#### Page excerpt ####
In Price v. State, 622 N.E.2d 954 (Ind. 1993), our supreme court first set forth the special protection afforded political speech under Article 1, Section 9 of the Indiana Constitution and reversed the disorderly conduct conviction of a defendant who had yelled loudly and profanely at police officers. Initially, the defendant was yelling with respect to the officers' treatment of a third party whom they had arrested, but after her own arrest the defendant began yelling, "F* * * you. I haven't done anything." Noting that it was clear that the defendant's tirade "was a protest about the legality and appropriateness of police conduct," our supreme court concluded that the defendant's expressive activity was political speech and stated, "When a citizen's protest is occasioned by the conduct of government actors and regards a matter of public concern, it is squarely within the public pale." Price, 622 N.E.2d at 961.
Price, by itself, might support the conclusion that Wells's tirade, in part directed toward Troopers Brown and Coryea and indirectly toward Sergeant Maxwell, was political speech. In fact, our supreme court later clarified that portions of the Price defendant's tirade were not political in Whittington v. State, 669 N.E.2d 1363 (Ind.1996). Chief Justice Shepard, who also authored Price, wrote for the majority, "where an individual's expression focuses on the conduct of a private party— including the speaker himself or herself— it is not political." Id. at 1370. He noted that in Price, the defendant was protesting 1149*1149 police treatment of another citizen before being warned to be quiet, at which time her expression shifted to a defense of her own conduct. Id. The Chief Justice then concluded, "It was the State's reliance on Price's pre-warning political expression to prove an essential element of the offense that was fatal to the conviction." Id. (emphasis added). Additionally, Whittington clarified that a defendant has the burden of establishing that particular speech is political, and if there is ambiguity about the nature of certain speech, courts should err on the side of concluding that it is not political. Id.
The particular facts of Whittington were that the defendant loudly protested police investigation of a domestic complaint, which led to his arrest and conviction for disorderly conduct. The majority had "little difficulty concluding that his expression was not political" where the defendant merely was protesting that he had not done anything and that the other witnesses were lying. Id. at 1370-71. Later, in Johnson v. State, 719 N.E.2d 445 (Ind. Ct.App.1999), this court addressed the defendant's disorderly conduct delinquency adjudication after he loudly protested that he was not going to adhere to his probation conditions. We concluded that the statements were at best ambiguous and, therefore, not political. Id. at 449. We reasoned,
Although it is not implausible that Johnson was criticizing the State for imposing unfair probation conditions, it is equally plausible that Johnson was simply commenting on his own conduct and intentions. Johnson merely stated that he was not going to attend the required classes. This comment could be construed to reflect nothing more than Johnson's opinion that he can do what he wants, when he wants.
#### Dataset section ####
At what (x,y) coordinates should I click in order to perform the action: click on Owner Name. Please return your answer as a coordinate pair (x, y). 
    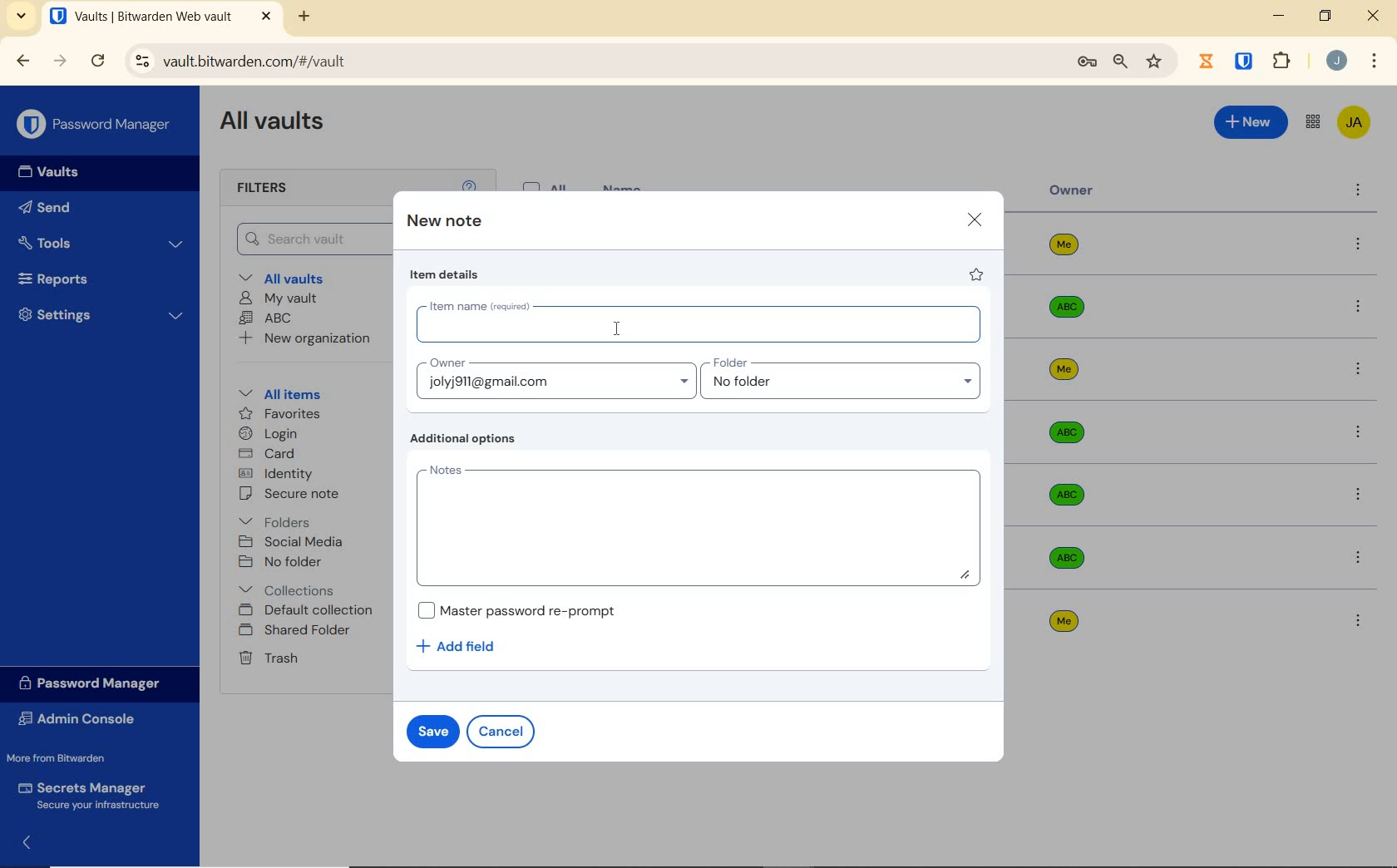
    Looking at the image, I should click on (1065, 433).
####
Given task 1:
Answer these questions about the Indiana political-speech passage:
(a) According to the supreme court in Price, what was the defendant's tirade a protest about?
(b) Under Whittington, who has the burden of establishing that particular speech is political?
(c) In Johnson, what did the defendant loudly protest?
Given task 2: Continue the Indiana political-speech passage from the point where it stops.
The material has no connection to the Indiana political-speech passage.

Response 1:
(a) The legality and appropriateness of police conduct.
(b) The defendant.
(c) That he was not going to adhere to his probation conditions.

Response 2:
Id.
Additionally, in Shoultz v. State, 735 N.E.2d 818, 827 (Ind.Ct.App.2000), trans. denied, we held that words directed at a policeman about the treatment of another person were political speech. We acknowledged, however, that a "speaker's defense of his or her own conduct to a police officer is not political . . . ." Shoultz, 735 N.E.2d at 826. What invalidated the disorderly conduct conviction in that case was that it was based in part on the defendant's protests regarding a police officer's alleged "hassling" of a fellow motorcyclist, not solely upon any later attempt by the defendant to protest his innocence. Id. at 827. Similarly, in the U.M. case, what was held to be political speech was the defendant's complaints to a police officer regarding his forcing one of the defendant's companions to keep his arms up. See U.M., 827 N.E.2d at 1193. There was no indication that the disorderly conviction was based solely on the defendant's protestations of his own innocence; as we noted, "U.M. was expressing himself regarding the legality and appropriateness of police conduct toward his companion." Id. (emphasis added).
Here, Wells was not protesting police treatment of a third party. He was angry that an officer had stopped him for a relatively minor seat belt violation. Wells also was quick to inform the officer that, because of local political machinations, he believed he had been "set up."[9] However, 1150*1150 no one forced Wells to drive after he had consumed alcohol, and it was his failure to fasten his seat belt that occasioned the stop.
Wells's loud diatribe was only about himself and his predicament. Although we now know that Wells's political adversaries had called his situation to the attention of law enforcement, Wells did not know that with certainty at the time of his tête-à-tête with Trooper Brown. Moreover, Wells was not "set up" in the sense of having evidence against him fabricated; he actually did commit the infraction of driving without a fastened seat belt and the crime of operating a vehicle while intoxicated.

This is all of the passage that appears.